Andrew Moskalik, Detroit
“Bounce”
http://www.gameshowdetroit.com/amoskalik.html

The inspiration for this game came from a challenge: What happens when one aspect of a game is subtly altered? In checkers, for example, everyone knows that captured pieces must be removed from the board.  But what if captured pieces were not removed, but remained on the board?  How would or could the rules be altered to account for the captured pieces? In BOUNCE, the captured pieces are hidden beneath the capturing piece, leading to stacks of ever-increasing height as the game progresses; the rules are altered to treat stacks of different height differently.

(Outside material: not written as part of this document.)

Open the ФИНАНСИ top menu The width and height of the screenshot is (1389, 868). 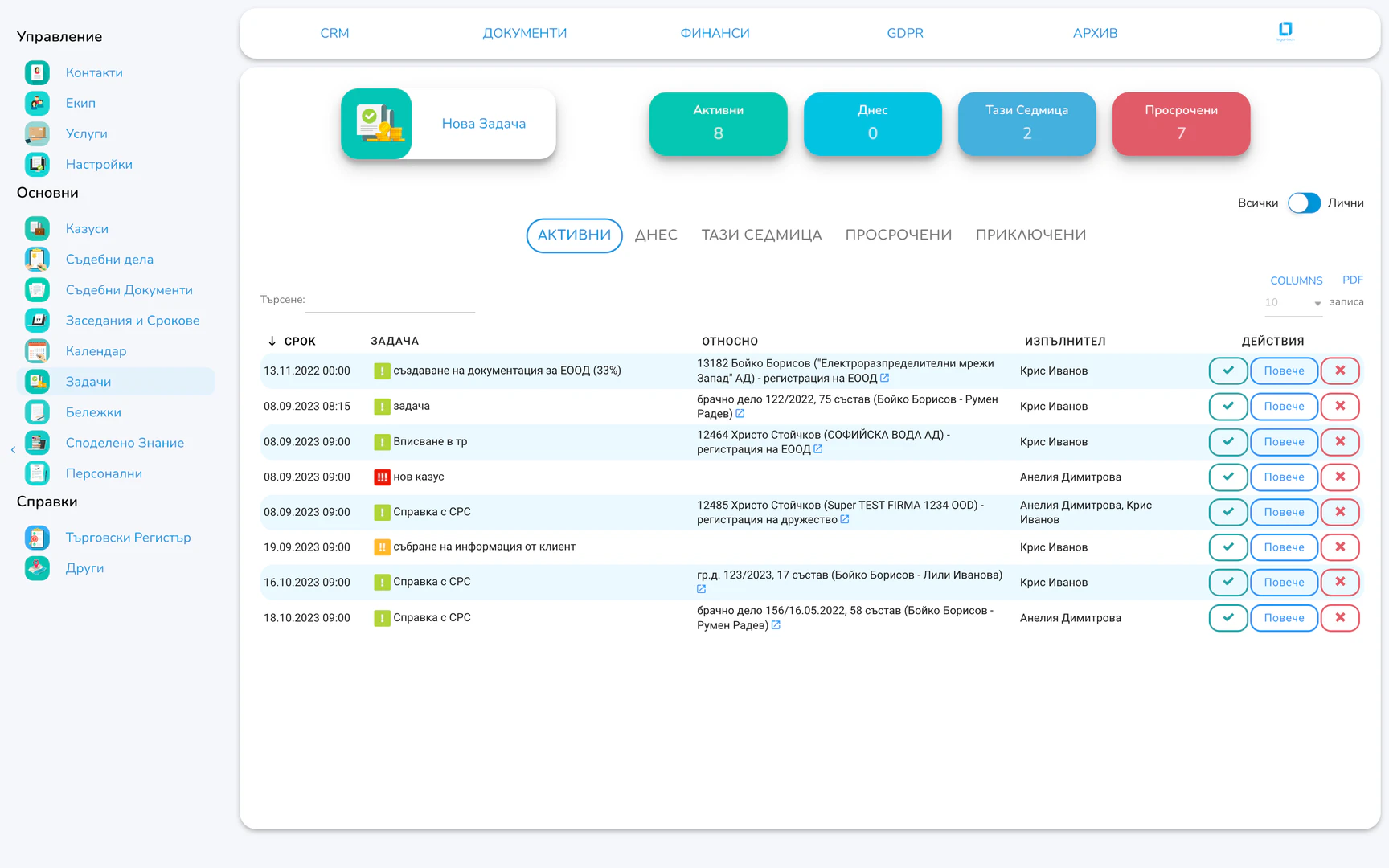click(x=715, y=33)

Moreover, there is an interplay between the rules and the visual look of the game.  In BOUNCE, the stack of captured pieces could grow quite high.  A towering stack of checker disks is unstable, but a stacked set of cups is not.  In addition, the strong contrasting colors of the interwoven stack of cups naturally suggest a game in which the entire board and pieces all consist of strong colors.

RULES

To begin the game, players place eight pieces on the board, four eachin the first two rows of each side.  Players alternate moving pieces diagonally forward one space, with purple moving first.  Like checkers, players may "capture" another piece by jumping it.  Unlike checkers, a) players are limited to capturing one piece per move, b) players may capture their own pieces, and c) rather than being removed from the board, captured pieces are covered by the capturing piece.

Once a piece has captured another piece, the possible moves of that piece change.  The piece may move multiple spaces, up to the number of pieces in its stack.  For example, a piece that has captured two others, resulting in a stack of three, may move one, two, or three spaces in any direction.  If this piece captures another piece with a stack of three, it will increase its own stack to six, and then is able to move one to six spaces in any turn.  However, the restriction on capturing only one other piece per turn still holds.

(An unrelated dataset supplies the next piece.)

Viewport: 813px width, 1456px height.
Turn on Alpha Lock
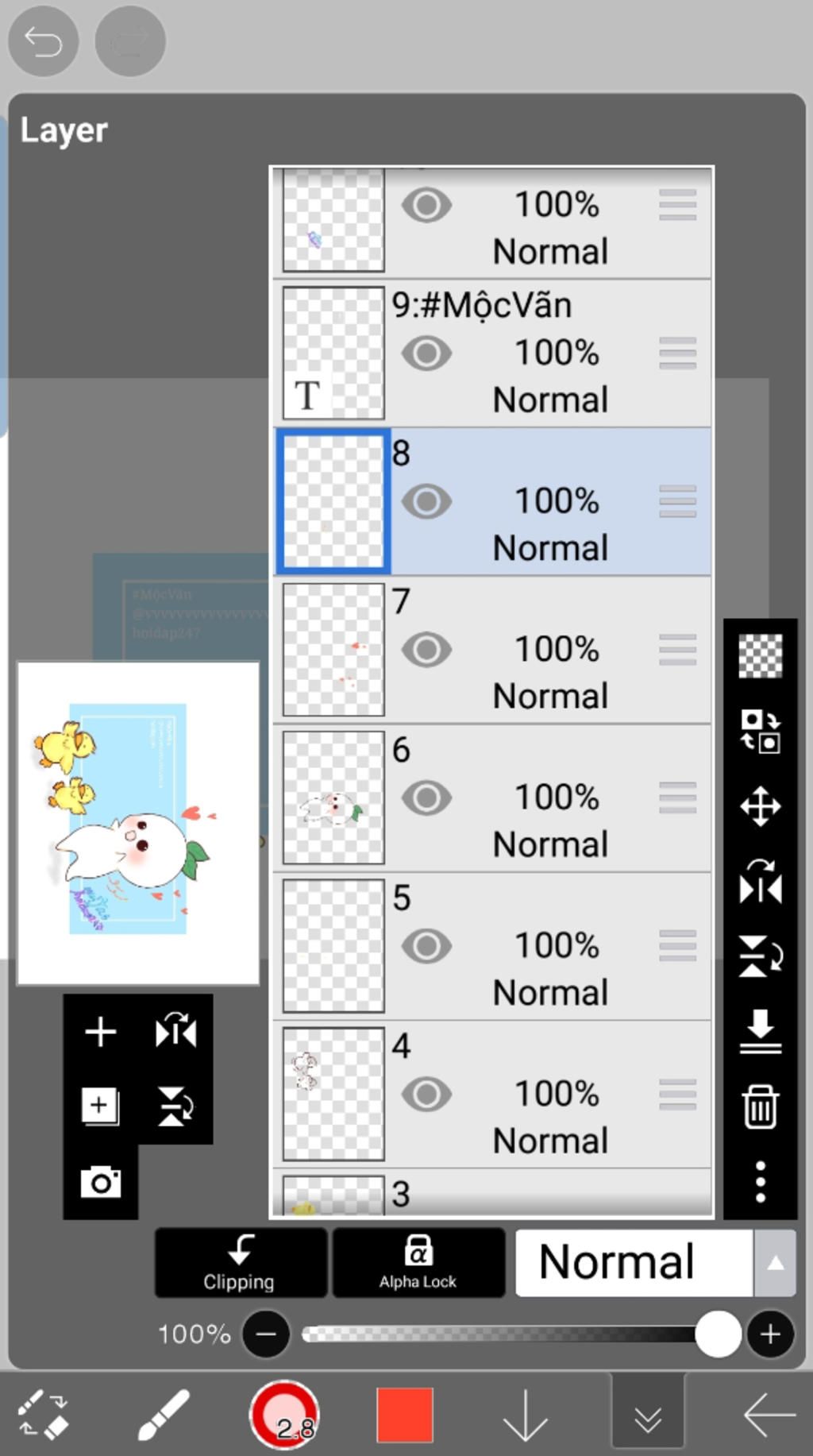418,1262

Finally, as the name of the game suggests, pieces are able to "bounce" off the walls edging the game board, continuing their diagonal motion much like a pool ball bounces off the table rail.  Players may capture another piece on a bounce, so unlike checkers, pieces on the edges of the gameboard are not immune to capture.

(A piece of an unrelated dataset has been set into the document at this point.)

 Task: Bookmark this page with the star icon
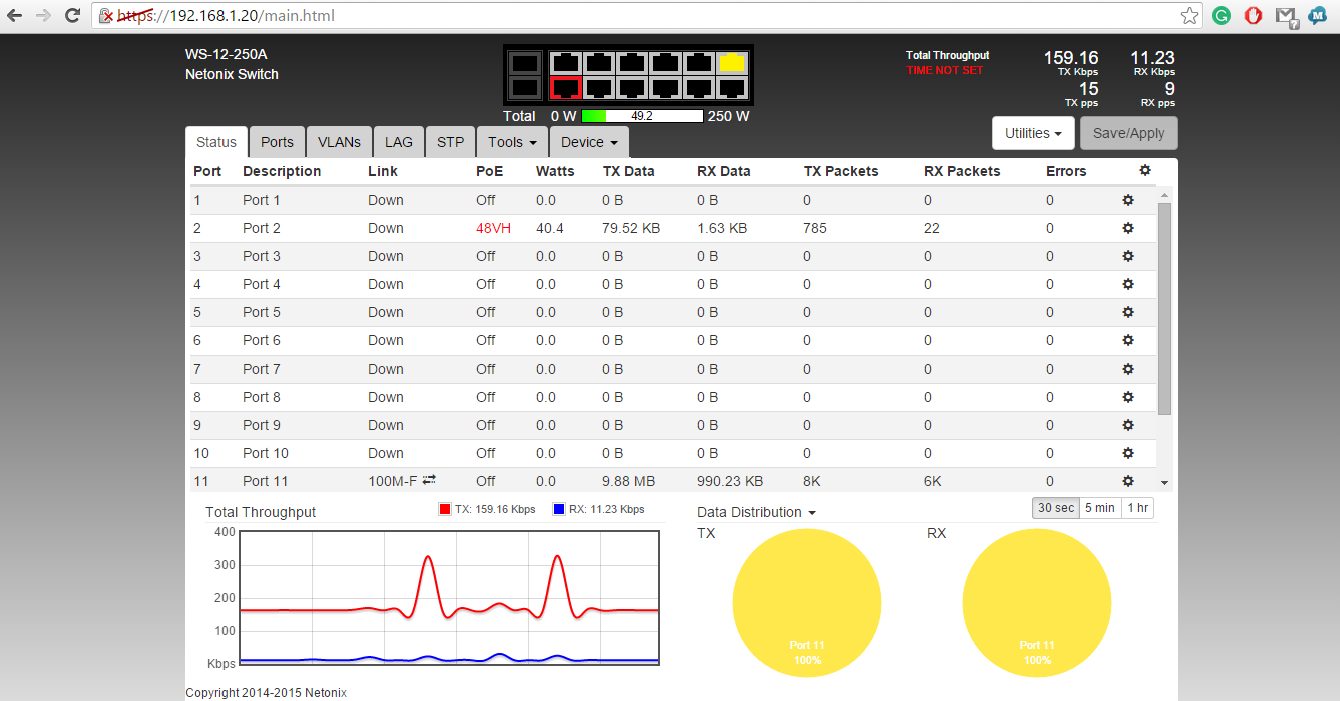(1189, 16)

The winner of the game is player who captures all of the other player's pieces.

Alternate forms of the game include:
a) Ten-man BOUNCE: beginning with ten pieces per side (the extra two in the center of the third row).
b) Accelerating BOUNCE: allowing multiple captures per move.
c) Chess BOUNCE: the four pieces in the rear rank begin with a stack of two (and thus can move up to two spaces at the start).

Andrew Moskalik is a research engineer.  Simplicity, geometry, and visual minimalism appeal to him, as well as the ability to interact with artworks.  His left-brained proclivities have been tempered by the right-brained instincts of his wife, a professional artist.